The watchtower horn blared a second time. “Time for me to begin the charade, Miss Hael,” the captain said. Hurrying away, he called back, “I look forward to meeting you soon.”

Rachel felt numb. The Hericans' rafts had not been constructed to disguise the Burntwater vessels' own smokestacks. Rather, they had been designed to mask Dill's engine fumes as he fled under the lake. But now, without such decoys, her friend would be exposed. There was no way he could escape by submerging himself under the lake.

And Rachel's older self must have known that.

A voice behind her said, “I know what you're thinking, but you're wrong, sis.”

The assassin's temporal twin stepped out from under the eaves of a nearby building.

Garstone gave the older woman a smile. “There you are, Elder Miss Hael.”

“You can stop that Elder thing right now, Eli,” she replied.

“Sorry, Miss Hael.”

The older Rachel walked up to her younger self. “We could never be sure how much of an effect the Hericans' rafts might have had on the fate of this universe,” she said. “The outcome Sabor witnessed here was too… extreme for us to take any chances.
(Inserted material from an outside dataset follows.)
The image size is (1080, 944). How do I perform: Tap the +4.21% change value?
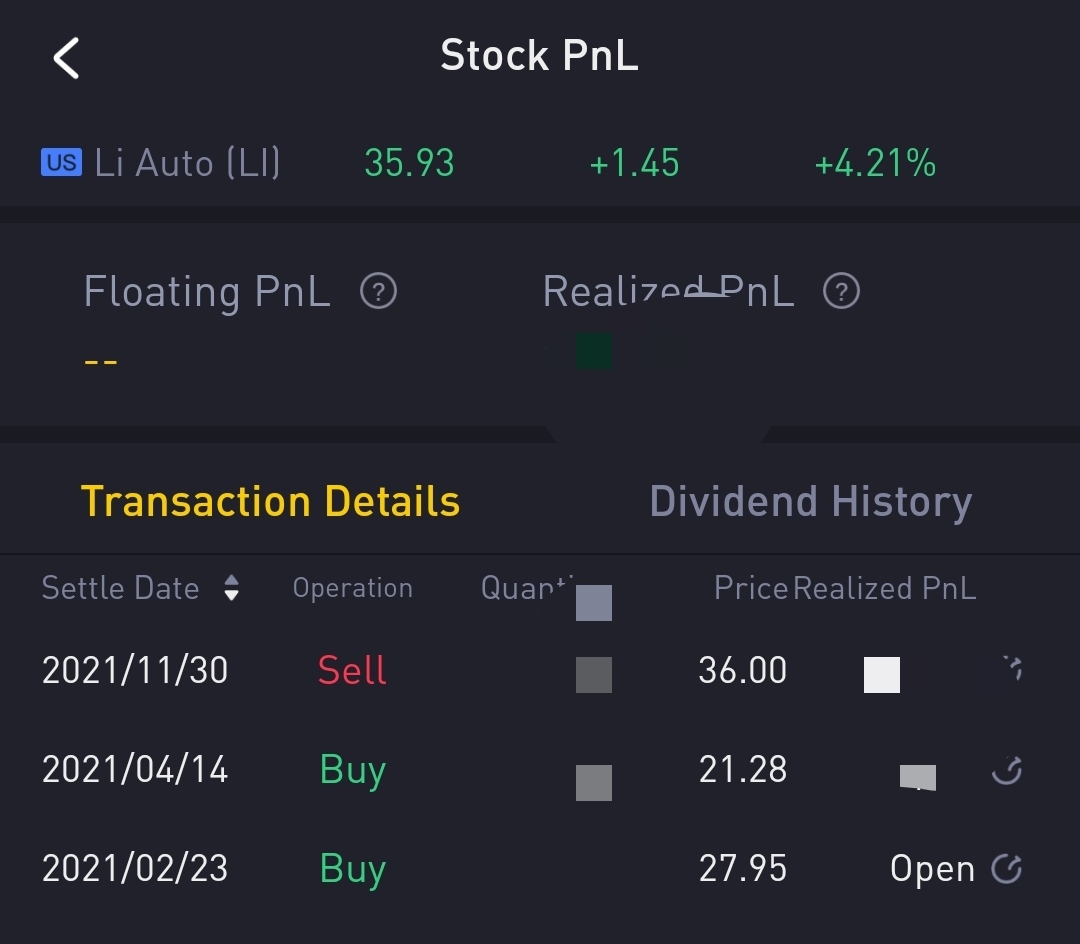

Building those rafts might have altered what we had already perceived, and confused events to such an extent that we wouldn't know exactly when to step in and fix the problem.”

“So you've been keeping this world running the way you perceived it, because you've already figured out the exact moment to intervene? You know exactly what you're going to do.”

Her elder self said nothing.

“And you can't tell me?”

“Not without risking everything.”

Rachel spread her hands in exasperation. “But if it wasn't just the rafts… then what do I do to fuck up so badly?”

Her other self gazed down towards the docks. “You need to keep doing whatever you are planning to do. I'll stay close by, unless I feel that my presence will badly affect the course of events.”

“I was planning to get out of here.”

“Let's go, then.”

They had only just reached Burntwater's waterfront when Dill began his fake attack on the settlement. Rachel heard a dull crashing sound and spun around to see the giant automaton approaching the palisade wall. The plates of Maze-forged armour glowed unearthly green in the fog, and his great tattered wings encompassed the sky. In his hands he clutched the Rusty Saw tavern, much battered now and listing to the side. He hesitated, leaking black fumes from his shoulders, and surveyed the town's defenses with empty eyes.

Had Dill paused like this the last time? Rachel couldn't remember. Her mind spun with vague recollections and countless possibilities. Something was about to go very wrong, an event she herself would cause to happen. She stared up at the automaton's grinning maw, from which another Rachel now peered out, the same woman she had been so recently.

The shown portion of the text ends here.